* Begin Record extracts *

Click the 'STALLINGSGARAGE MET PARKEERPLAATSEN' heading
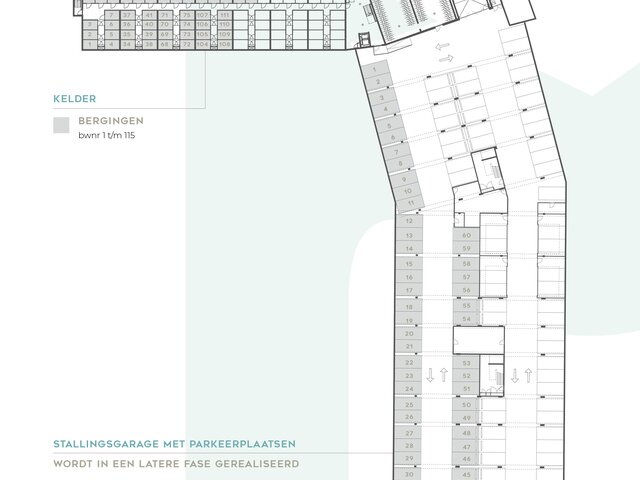 176,443
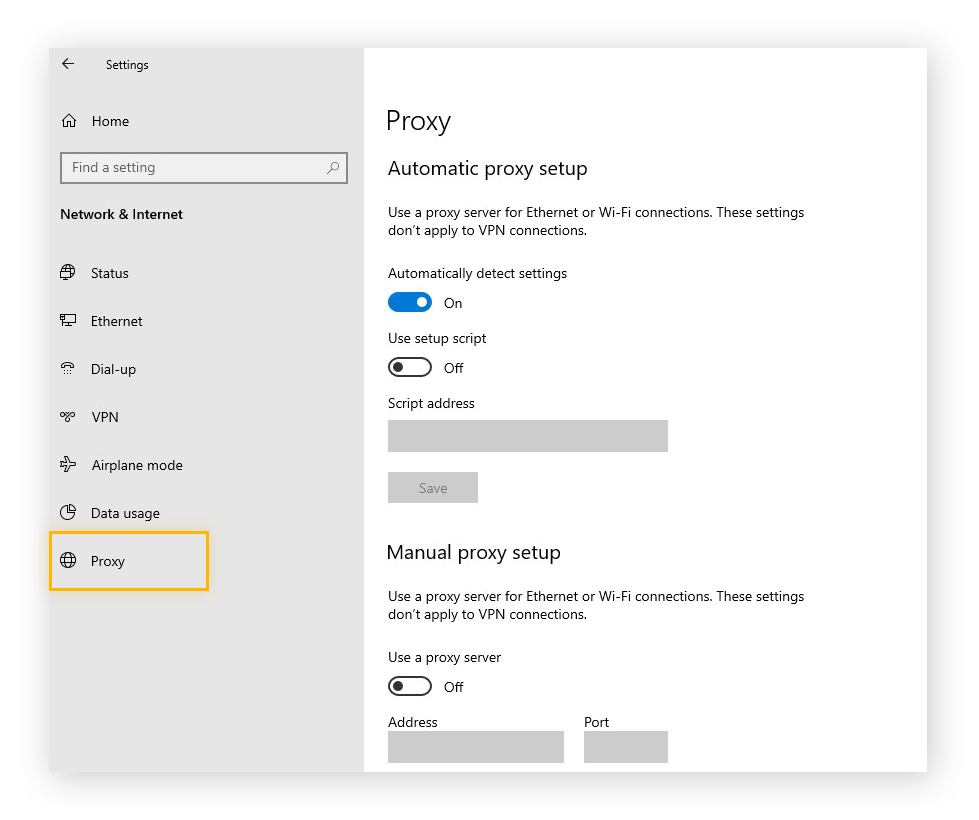Click the search magnifier icon
979x820 pixels.
point(334,167)
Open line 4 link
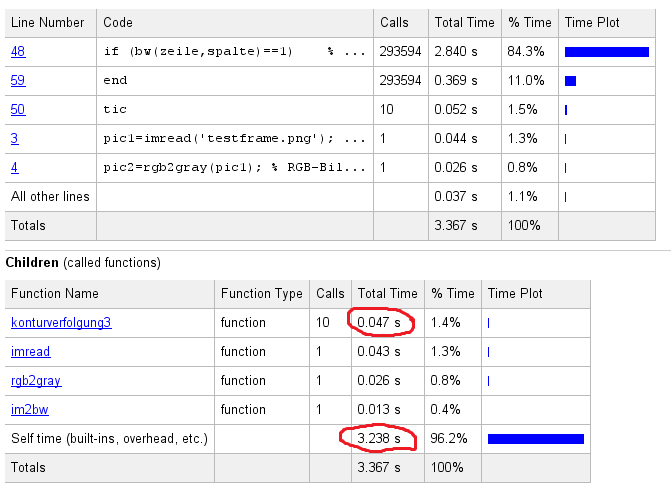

* End Record extracts *

Render each line of text in the data above as a JSON list of strings, one string per line, with blank lines dropped and the pictures left out.

[
  "Click the 'STALLINGSGARAGE MET PARKEERPLAATSEN' heading",
  " 176,443",
  "Click the search magnifier icon",
  "979x820 pixels.",
  "point(334,167)",
  "Open line 4 link"
]